(Pixel coordinate grounding data)
=====

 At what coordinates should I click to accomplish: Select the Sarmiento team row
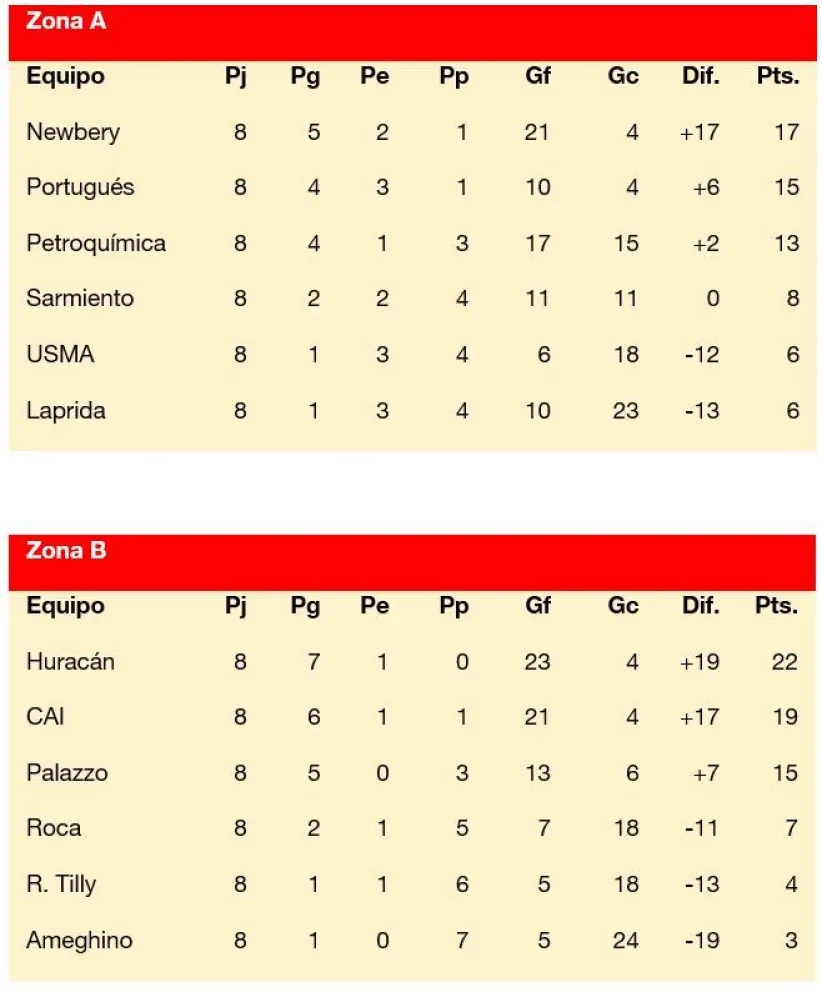point(413,298)
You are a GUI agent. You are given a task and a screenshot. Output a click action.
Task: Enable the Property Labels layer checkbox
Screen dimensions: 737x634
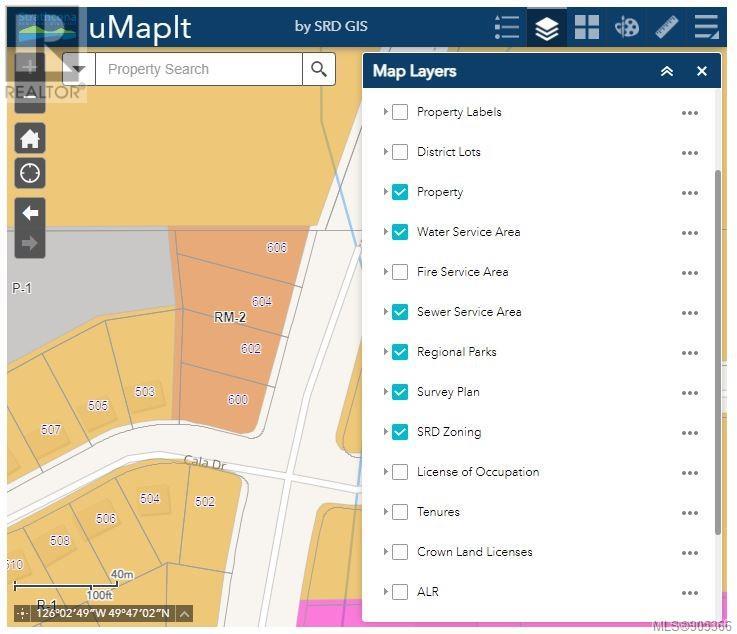(x=400, y=112)
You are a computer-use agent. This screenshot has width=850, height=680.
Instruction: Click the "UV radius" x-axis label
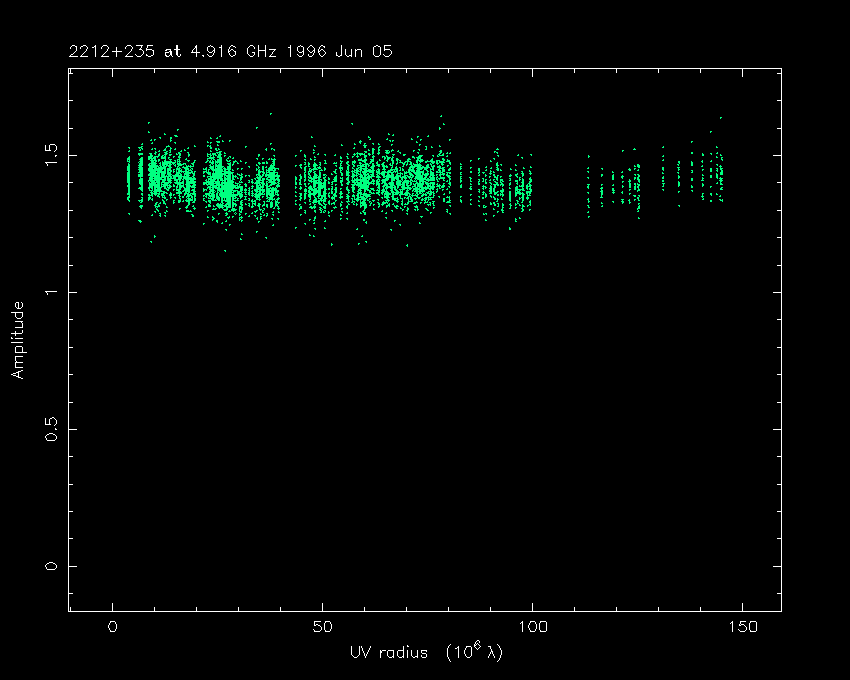point(387,653)
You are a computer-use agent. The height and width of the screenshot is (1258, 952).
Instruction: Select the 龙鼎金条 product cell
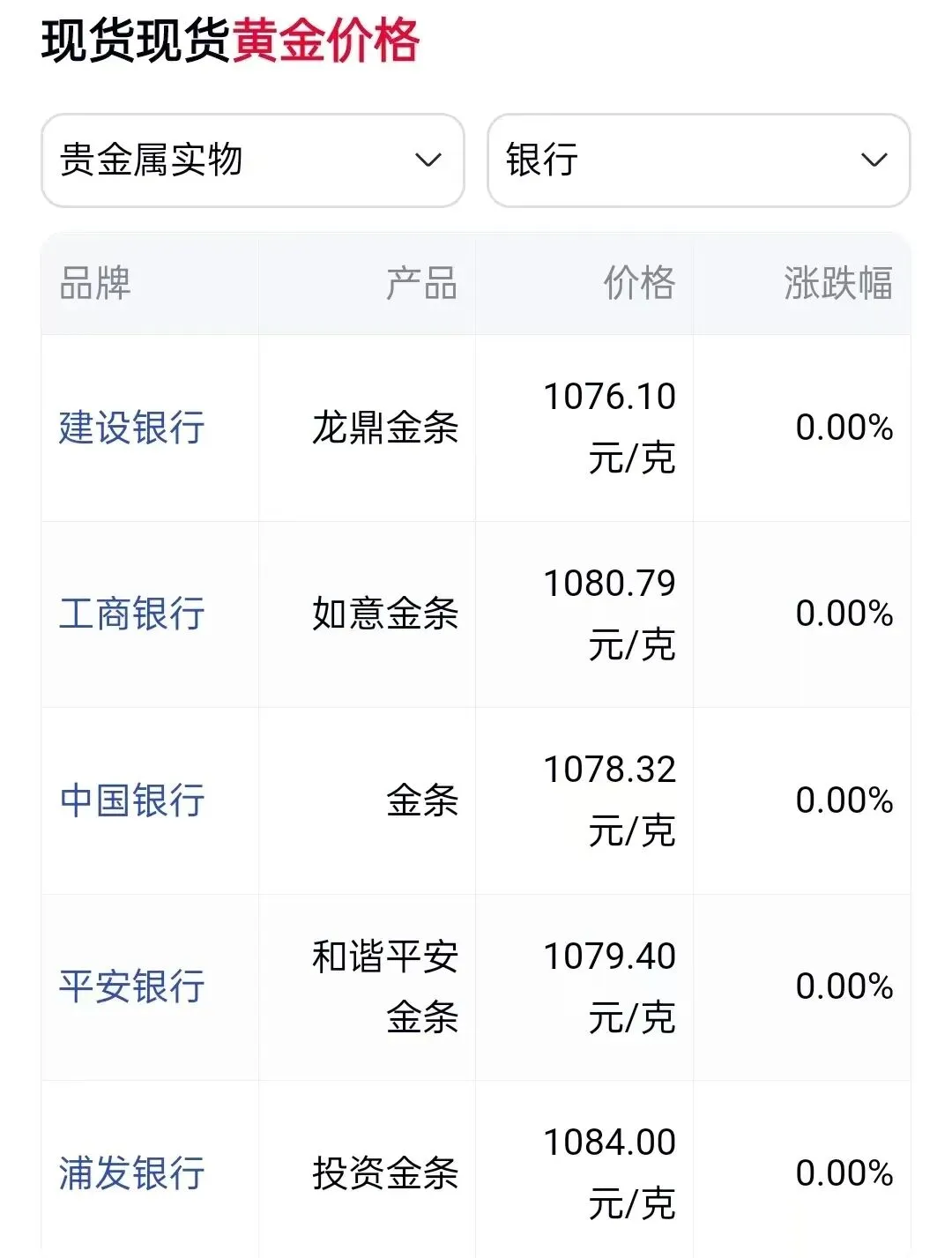(x=385, y=428)
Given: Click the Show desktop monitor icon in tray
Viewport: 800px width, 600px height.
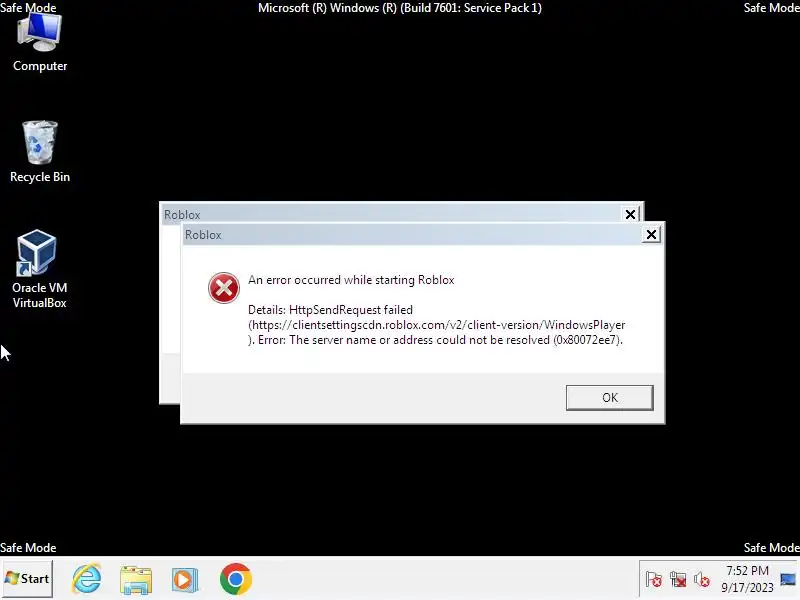Looking at the screenshot, I should point(788,579).
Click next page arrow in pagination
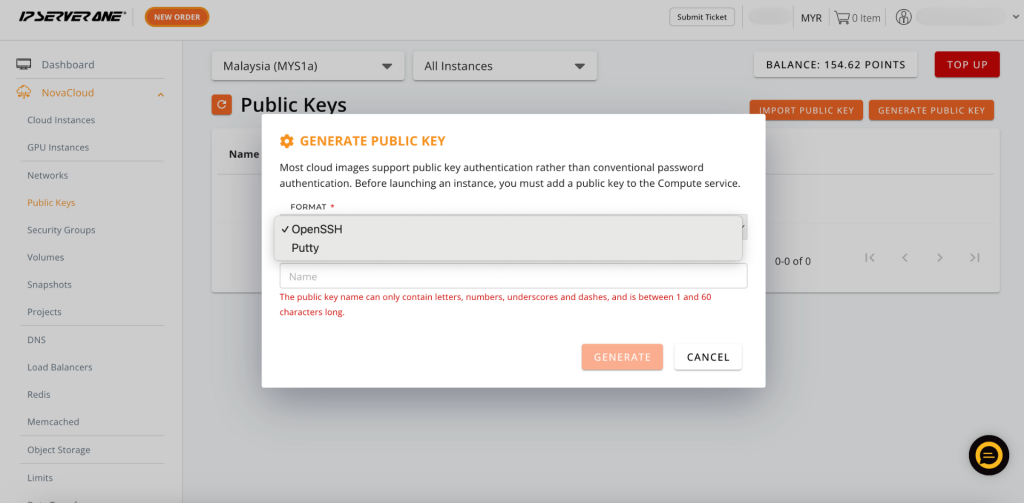 tap(940, 257)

=====

* **Exercise prompt**
A copy of each line above that holds the word "agent" is the expected answer.

* **Exercise result**
You are a GUI agent. You are given a task and a screenshot. Output a click action.
You are a computer-use agent. This screenshot has width=850, height=680.
You are a computer-use agent. The height and width of the screenshot is (1258, 952).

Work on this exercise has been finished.